▶ Assignment
Extract, from the records beneath this instruction, each line that contains the word "every".
══ Records for this task ══
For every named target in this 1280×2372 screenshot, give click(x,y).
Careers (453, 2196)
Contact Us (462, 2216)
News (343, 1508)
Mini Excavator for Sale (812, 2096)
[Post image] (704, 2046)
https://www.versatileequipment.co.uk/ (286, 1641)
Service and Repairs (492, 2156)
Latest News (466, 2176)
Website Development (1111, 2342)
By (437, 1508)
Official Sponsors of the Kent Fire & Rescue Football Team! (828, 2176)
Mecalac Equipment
═══
══ Records for this task ══
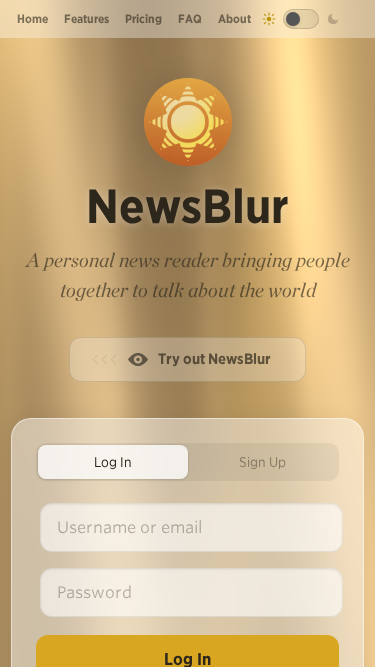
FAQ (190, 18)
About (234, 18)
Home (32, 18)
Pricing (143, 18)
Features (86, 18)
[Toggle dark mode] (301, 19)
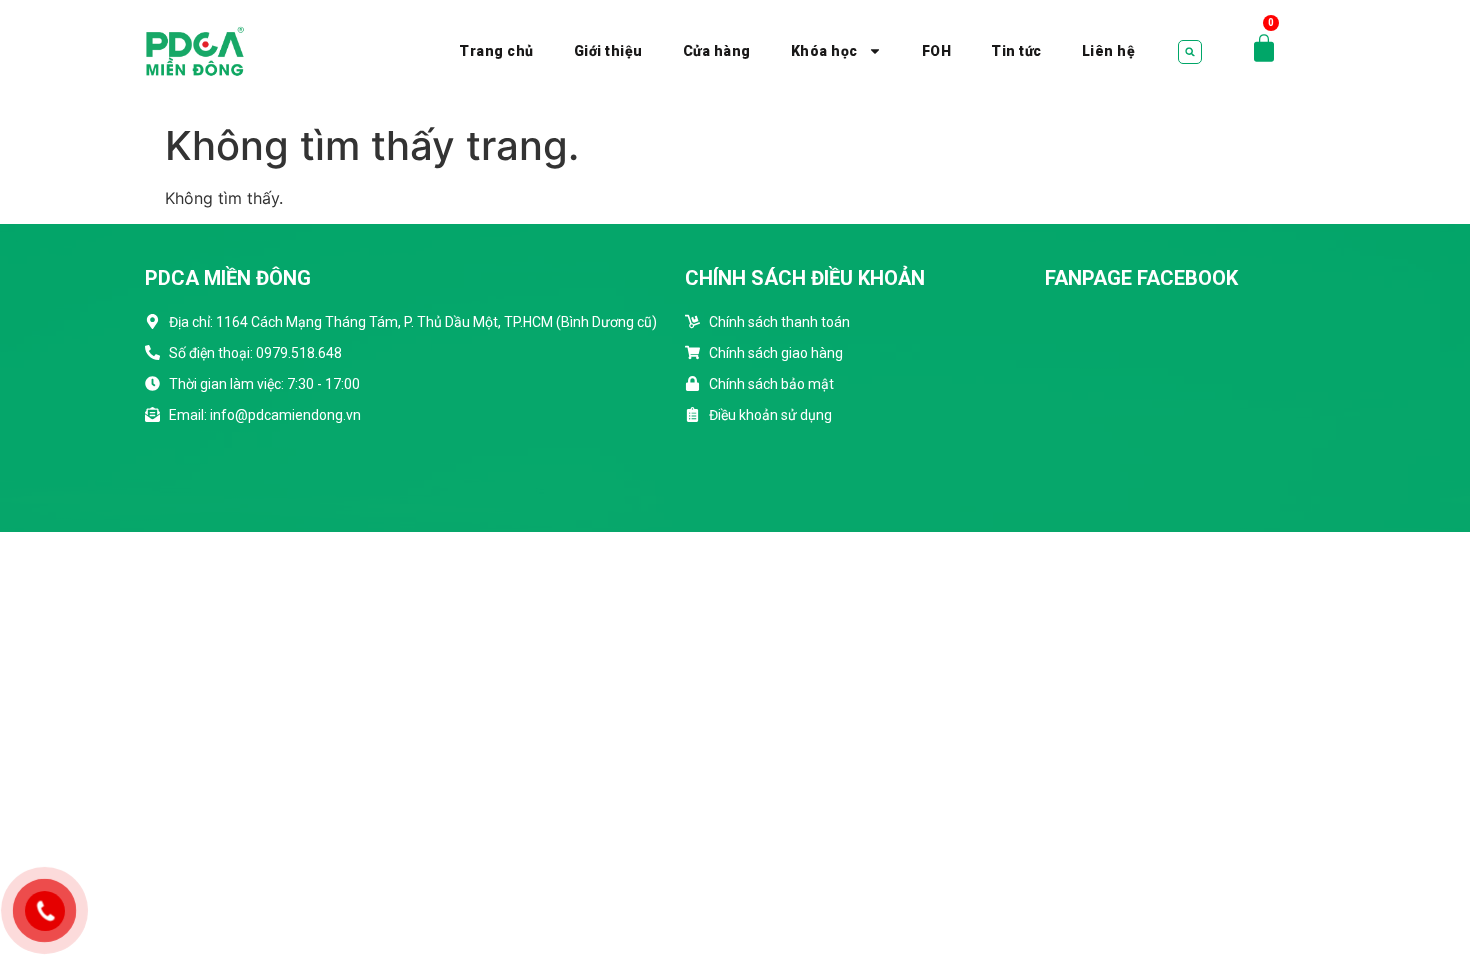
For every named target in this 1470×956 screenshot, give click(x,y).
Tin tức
═══
▶ Exercise response
For every named target in this 1280×2372 screenshot, give click(x,y).
For every named target in this 1470×956 screenshot, give click(x,y).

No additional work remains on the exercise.